HOW TO COMPLETE THIS TASK: Filter these entries down to lines holding "Open".

(Records from a collection)
------------------------------------------------------------

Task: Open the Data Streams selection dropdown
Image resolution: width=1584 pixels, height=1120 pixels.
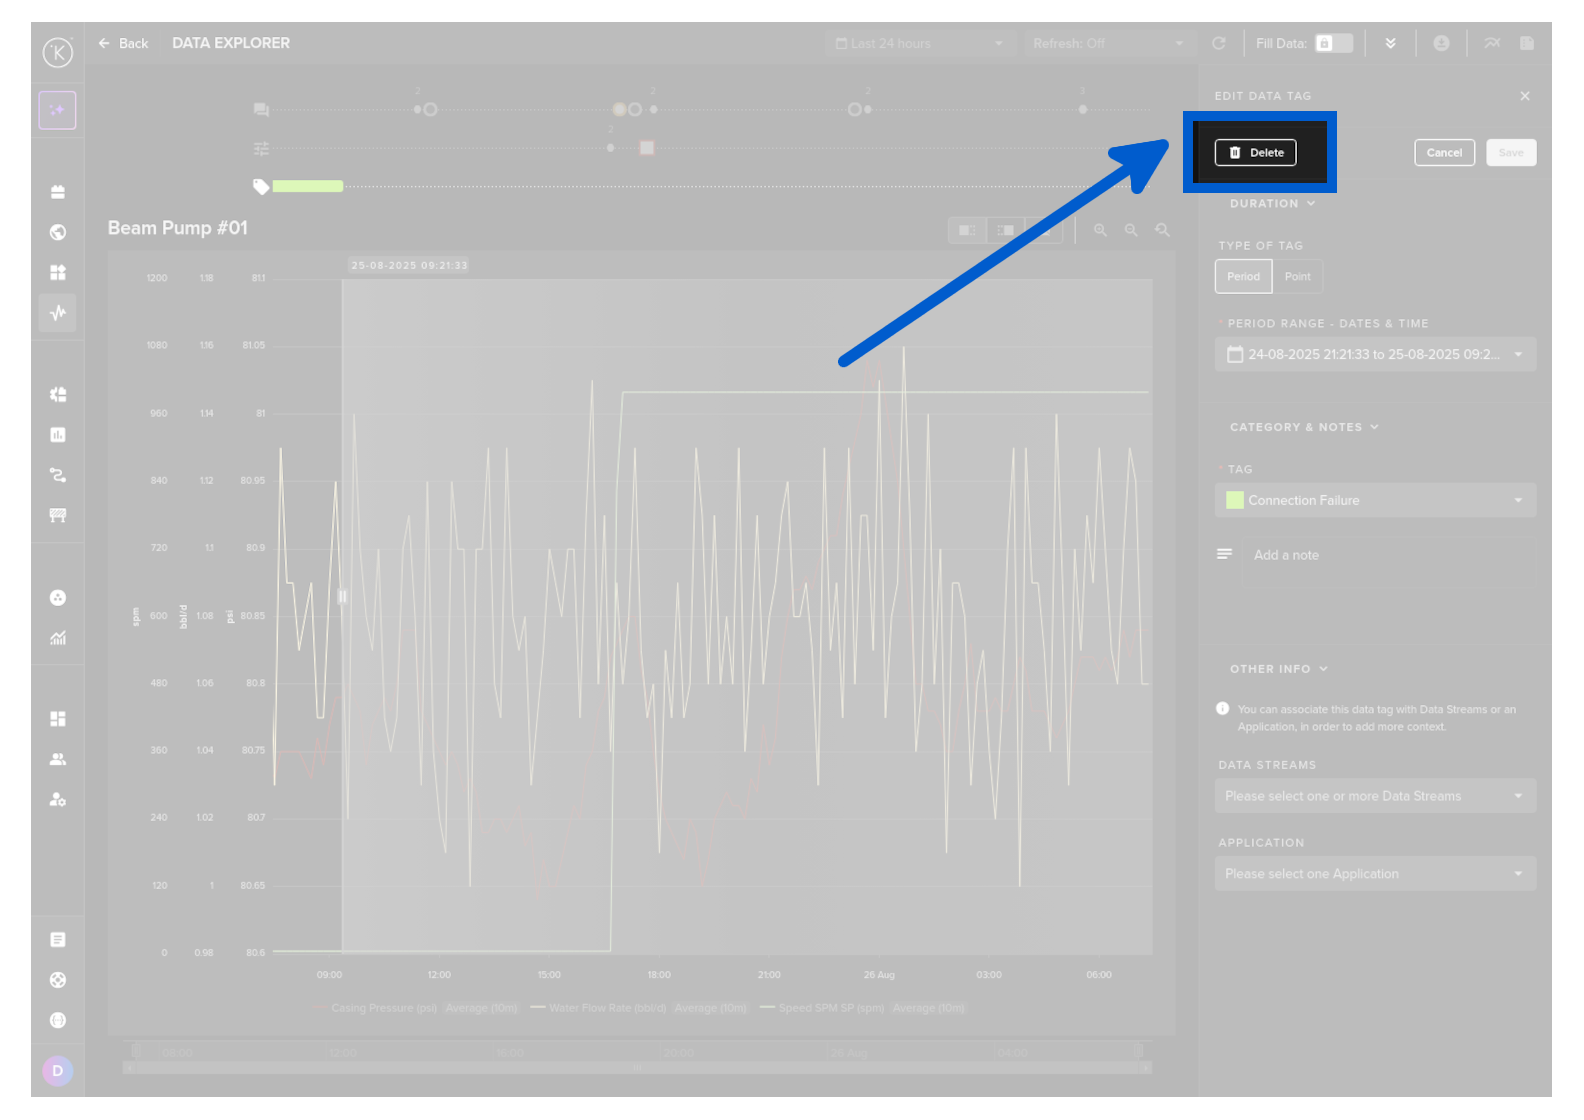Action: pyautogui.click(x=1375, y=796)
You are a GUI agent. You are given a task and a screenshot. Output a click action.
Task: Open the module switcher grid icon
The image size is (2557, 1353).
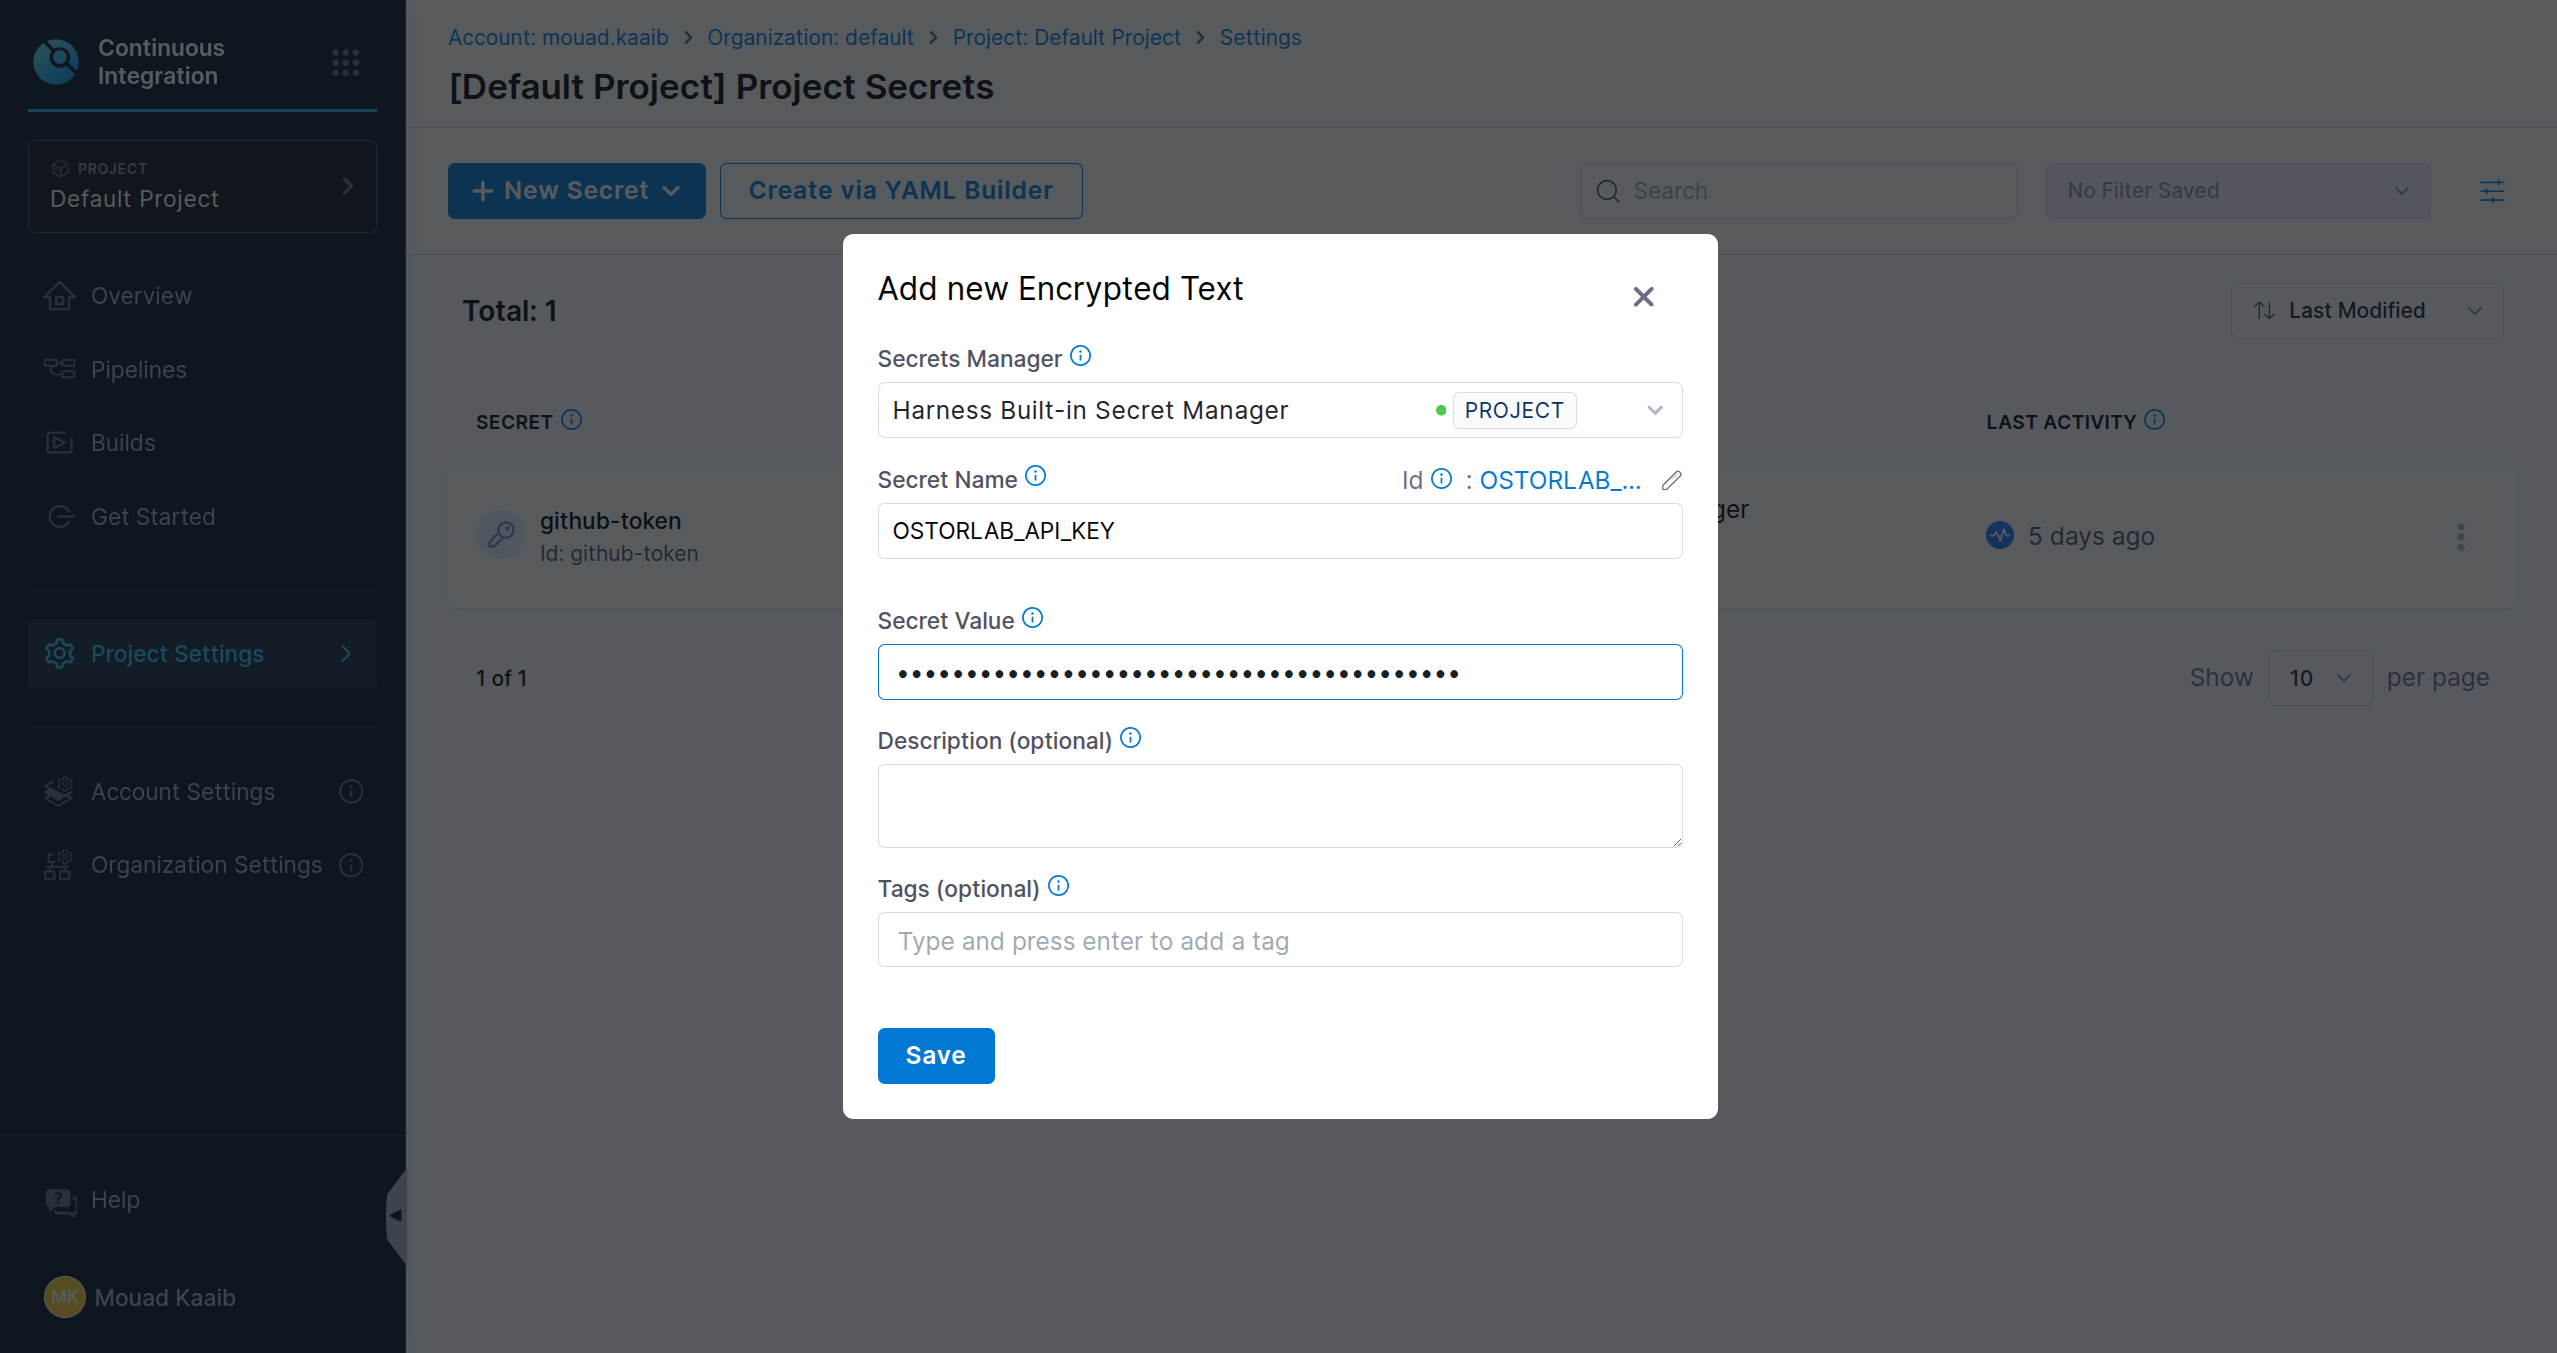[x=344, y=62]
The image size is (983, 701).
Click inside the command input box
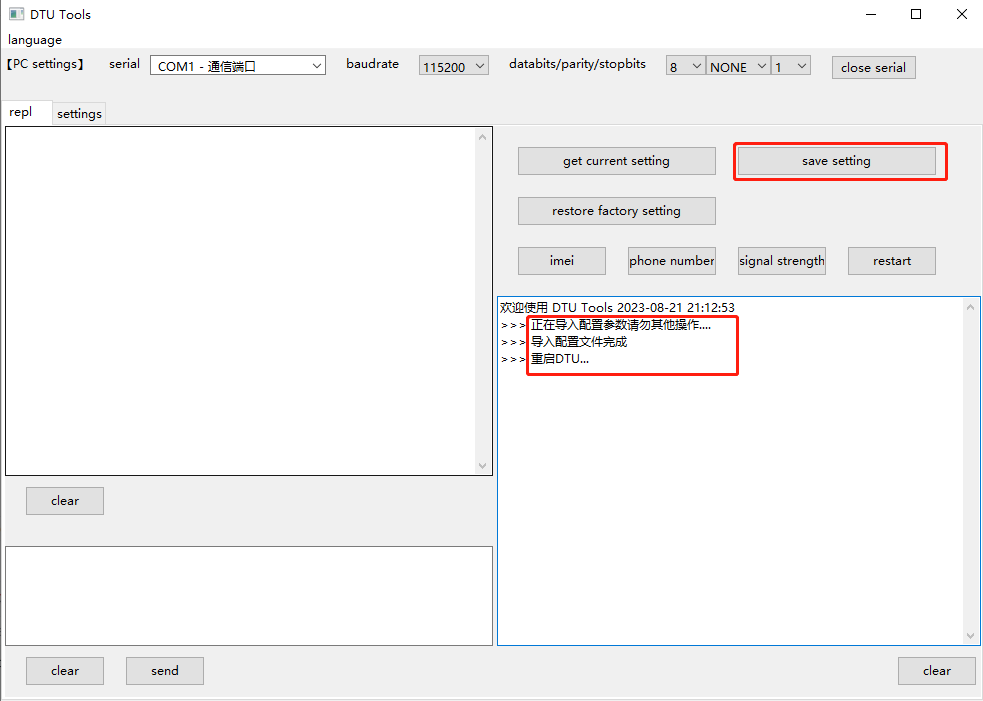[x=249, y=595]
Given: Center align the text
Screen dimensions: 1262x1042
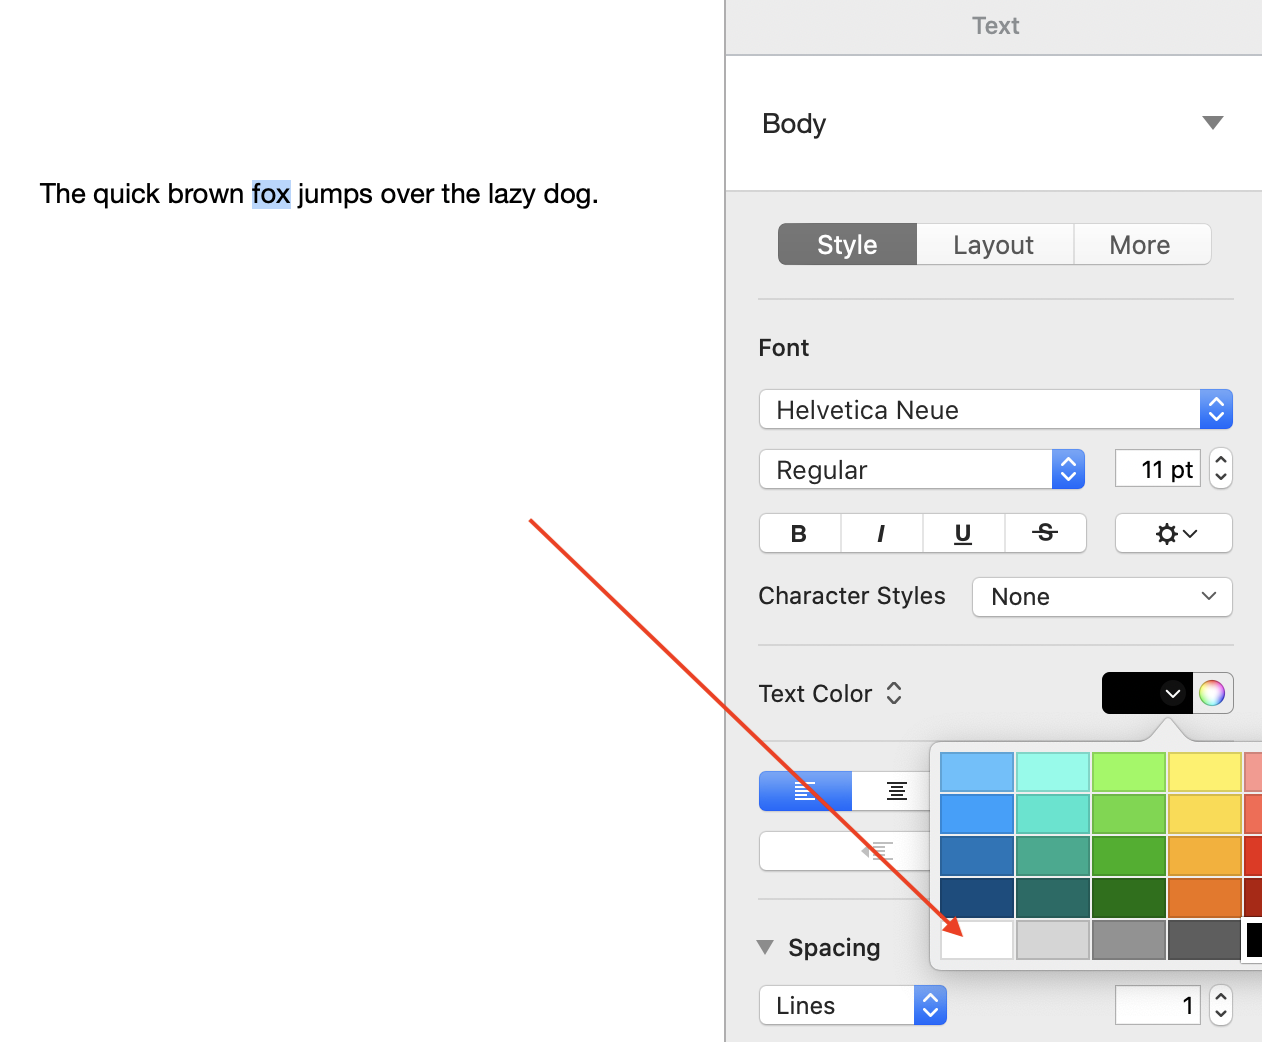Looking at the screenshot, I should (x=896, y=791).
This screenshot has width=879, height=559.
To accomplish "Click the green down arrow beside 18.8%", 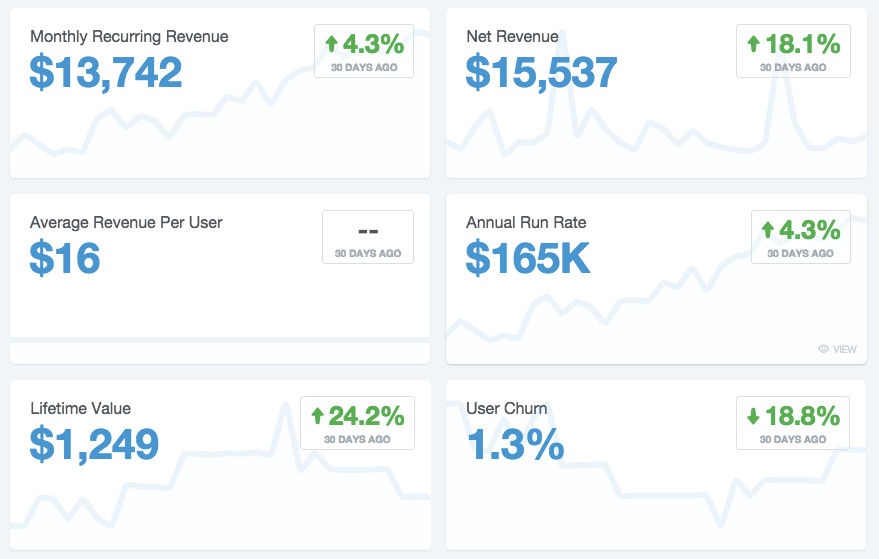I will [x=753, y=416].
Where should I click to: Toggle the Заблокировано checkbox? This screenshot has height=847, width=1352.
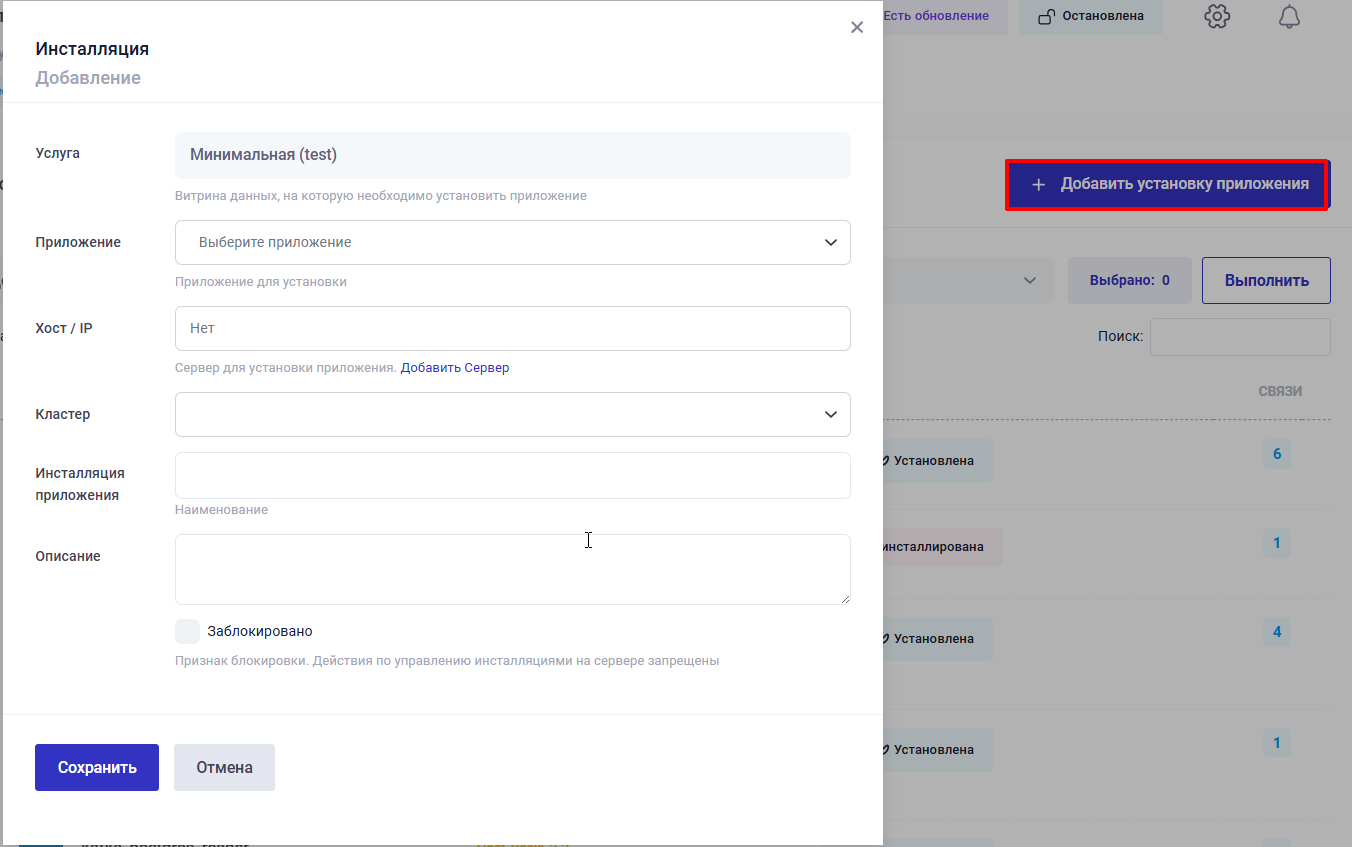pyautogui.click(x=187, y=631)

------------------------------------------------------------

PROBLEM SOLUTION:
Task: Open the Data Streams selection dropdown
Task: Open the module switcher grid icon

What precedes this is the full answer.